4.5. Gallbladder and Biliary Carcinoma
An association between diabetes mellitus and cancer of the biliary tract was reported in several case-control and cohort studies. In a meta-analysis of 15 studies, patients with diabetes had a significantly higher risk of cholangiocarcinoma relative to individuals without diabetes [109]. A study of 743 patients with intrahepatic cholangiocarcinoma found that the presence of metabolic syndrome (defined by the presence of three of the following: elevated waist circumference/central obesity, dyslipidemia, hypertension, or impaired fasting glucose) was a risk factor for intrahepatic cholangiocarcinoma [110]. Therefore, it is unclear whether diabetes itself or other associated conditions (e.g., obesity and hyperlipidemia) are the major risk factors for cholangiocarcinoma.
4.6. Pancreatic Adenocarcinoma
Several studies have revealed a link between high body mass, lack of physical activity, and pancreatic cancer risk [111–117]. A BMI of ≥30 kg/m2 was associated with a significantly increased risk of pancreatic cancer compared with a BMI of <23 kg/m2. Height was also associated with an increased risk of pancreatic cancer. On the other hand, an inverse association was observed for moderate physical activity when comparing the highest and lowest categories, particularly among individuals with a BMI of ≥25 kg/m2. It was also reported that high BMI is associated with decreased survival in patients with pancreatic cancer, although the mechanism for this association was not determined [118].
Other researchers have suggested that overweight and obese individuals develop pancreatic cancer at a younger age than do patients with a normal weight, and the rate and duration of survival are lower, once pancreatic cancer is diagnosed [115].
5. Conclusions
Metabolic syndrome represents a cluster of metabolic abnormalities and is defined as the presence of three or more of the following factors: abdominal obesity (i.e., increased waist circumference), elevated triglycerides, low HDL cholesterol, high blood pressure, and high fasting glucose. Multiple hormones, growth factors, cytokines, and other mediators associated with the obese state and metabolic syndrome enable cross-talk between macrophages, adipocytes, endothelial cells, and epithelial cells and therefore contribute to cancer-related processes. Efforts to increase our knowledge of the underlying mechanisms are crucial to help us design effective therapeutic strategies to prevent and treat metabolic abnormalities.
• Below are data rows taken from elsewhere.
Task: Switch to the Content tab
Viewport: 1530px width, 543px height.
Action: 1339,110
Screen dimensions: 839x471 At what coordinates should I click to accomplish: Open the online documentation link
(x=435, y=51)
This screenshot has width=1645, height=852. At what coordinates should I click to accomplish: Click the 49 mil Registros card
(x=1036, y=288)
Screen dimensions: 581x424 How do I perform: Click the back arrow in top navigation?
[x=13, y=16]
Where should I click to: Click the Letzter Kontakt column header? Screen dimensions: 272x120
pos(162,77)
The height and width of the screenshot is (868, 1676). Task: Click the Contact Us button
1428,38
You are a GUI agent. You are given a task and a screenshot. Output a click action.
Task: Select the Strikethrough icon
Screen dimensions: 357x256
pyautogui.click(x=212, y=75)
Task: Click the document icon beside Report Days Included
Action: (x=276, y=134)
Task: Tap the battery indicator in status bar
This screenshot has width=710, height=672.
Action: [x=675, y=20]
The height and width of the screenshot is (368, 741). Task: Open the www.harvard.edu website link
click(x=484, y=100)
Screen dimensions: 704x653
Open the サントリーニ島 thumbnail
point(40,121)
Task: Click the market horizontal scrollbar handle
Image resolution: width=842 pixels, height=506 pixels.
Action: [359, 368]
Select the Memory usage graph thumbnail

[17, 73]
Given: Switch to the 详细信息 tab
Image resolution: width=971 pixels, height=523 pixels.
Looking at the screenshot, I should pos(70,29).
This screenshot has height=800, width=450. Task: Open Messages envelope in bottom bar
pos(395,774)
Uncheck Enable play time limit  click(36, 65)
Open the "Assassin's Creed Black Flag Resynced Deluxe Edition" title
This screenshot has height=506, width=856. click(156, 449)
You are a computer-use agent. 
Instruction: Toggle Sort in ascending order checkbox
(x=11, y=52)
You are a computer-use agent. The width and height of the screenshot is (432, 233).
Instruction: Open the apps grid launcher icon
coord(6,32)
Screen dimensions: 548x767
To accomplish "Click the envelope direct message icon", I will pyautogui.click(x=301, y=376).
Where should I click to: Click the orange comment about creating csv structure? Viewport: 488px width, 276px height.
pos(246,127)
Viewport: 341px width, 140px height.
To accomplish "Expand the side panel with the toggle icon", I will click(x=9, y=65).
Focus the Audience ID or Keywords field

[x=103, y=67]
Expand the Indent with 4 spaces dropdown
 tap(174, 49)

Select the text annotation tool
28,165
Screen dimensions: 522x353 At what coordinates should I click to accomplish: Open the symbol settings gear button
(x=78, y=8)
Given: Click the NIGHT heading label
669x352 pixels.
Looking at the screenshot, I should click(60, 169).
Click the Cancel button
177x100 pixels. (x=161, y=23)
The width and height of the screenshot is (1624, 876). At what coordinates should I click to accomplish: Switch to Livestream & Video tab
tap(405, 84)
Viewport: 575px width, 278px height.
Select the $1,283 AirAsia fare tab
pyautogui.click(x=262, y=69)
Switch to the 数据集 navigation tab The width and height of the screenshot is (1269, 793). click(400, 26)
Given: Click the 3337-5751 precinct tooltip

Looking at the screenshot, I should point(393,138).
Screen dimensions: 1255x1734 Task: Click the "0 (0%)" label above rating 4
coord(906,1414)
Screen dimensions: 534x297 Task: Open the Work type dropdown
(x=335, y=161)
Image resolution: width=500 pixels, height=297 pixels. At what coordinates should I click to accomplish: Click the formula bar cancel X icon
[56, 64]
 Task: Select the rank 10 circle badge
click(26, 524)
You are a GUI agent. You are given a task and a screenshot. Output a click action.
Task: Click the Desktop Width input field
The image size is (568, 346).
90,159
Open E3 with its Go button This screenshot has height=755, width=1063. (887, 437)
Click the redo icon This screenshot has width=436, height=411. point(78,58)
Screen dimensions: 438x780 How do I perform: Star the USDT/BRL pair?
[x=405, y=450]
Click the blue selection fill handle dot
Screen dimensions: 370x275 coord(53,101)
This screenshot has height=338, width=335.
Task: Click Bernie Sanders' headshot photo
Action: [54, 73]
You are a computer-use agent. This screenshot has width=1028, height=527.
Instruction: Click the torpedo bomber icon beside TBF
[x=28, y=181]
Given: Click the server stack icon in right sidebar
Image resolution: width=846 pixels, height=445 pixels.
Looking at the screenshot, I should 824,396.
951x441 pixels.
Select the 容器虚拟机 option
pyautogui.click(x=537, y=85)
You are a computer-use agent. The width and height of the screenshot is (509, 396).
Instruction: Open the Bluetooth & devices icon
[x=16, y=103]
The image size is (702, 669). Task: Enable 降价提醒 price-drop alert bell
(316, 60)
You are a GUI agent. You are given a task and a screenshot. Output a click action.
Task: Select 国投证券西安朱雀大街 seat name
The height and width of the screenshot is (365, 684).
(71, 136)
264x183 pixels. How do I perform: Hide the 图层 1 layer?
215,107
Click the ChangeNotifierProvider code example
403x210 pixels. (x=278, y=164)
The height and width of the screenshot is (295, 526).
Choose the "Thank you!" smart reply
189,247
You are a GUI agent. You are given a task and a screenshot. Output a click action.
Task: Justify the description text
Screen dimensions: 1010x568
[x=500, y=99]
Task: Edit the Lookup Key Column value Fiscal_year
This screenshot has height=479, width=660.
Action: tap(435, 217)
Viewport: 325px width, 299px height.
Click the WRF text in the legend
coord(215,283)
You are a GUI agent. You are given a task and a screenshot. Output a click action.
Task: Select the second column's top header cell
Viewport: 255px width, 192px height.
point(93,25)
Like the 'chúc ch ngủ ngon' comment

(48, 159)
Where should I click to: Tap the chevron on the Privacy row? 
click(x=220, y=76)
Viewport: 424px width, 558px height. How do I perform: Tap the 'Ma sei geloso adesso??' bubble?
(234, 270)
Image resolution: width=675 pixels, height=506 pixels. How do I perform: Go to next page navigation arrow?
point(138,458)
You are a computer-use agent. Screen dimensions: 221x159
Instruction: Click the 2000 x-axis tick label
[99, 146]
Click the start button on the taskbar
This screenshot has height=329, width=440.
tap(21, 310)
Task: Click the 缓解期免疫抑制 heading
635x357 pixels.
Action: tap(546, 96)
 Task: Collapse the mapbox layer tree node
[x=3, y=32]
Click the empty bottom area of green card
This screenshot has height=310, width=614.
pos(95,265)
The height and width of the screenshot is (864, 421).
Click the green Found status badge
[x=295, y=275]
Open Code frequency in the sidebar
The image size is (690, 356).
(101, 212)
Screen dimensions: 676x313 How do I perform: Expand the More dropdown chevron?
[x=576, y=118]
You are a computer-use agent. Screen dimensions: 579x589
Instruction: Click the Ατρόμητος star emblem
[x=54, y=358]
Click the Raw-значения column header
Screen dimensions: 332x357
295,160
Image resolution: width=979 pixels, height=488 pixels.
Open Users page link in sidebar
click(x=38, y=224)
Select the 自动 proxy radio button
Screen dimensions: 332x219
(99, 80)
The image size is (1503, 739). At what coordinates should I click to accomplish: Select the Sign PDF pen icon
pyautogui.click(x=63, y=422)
The association of gastrointestinal diseases with metabolic syndrome is summarized in Table 2. The incidence of cancer is clearly increased in obese individuals, but it is not yet clear whether weight loss can decrease the incidence of cancer [119].
Recent studies have shown that the risk of disease may be induced very early in the life course and it may be modifiable by nutrients. Consequently, it seems rational to improve nutrition and reduce exposure to environmental chemicals before and during pregnancy, and during the first few years of life. Such changes are likely to have a significant impact on reducing the disease burden and the associated healthcare costs.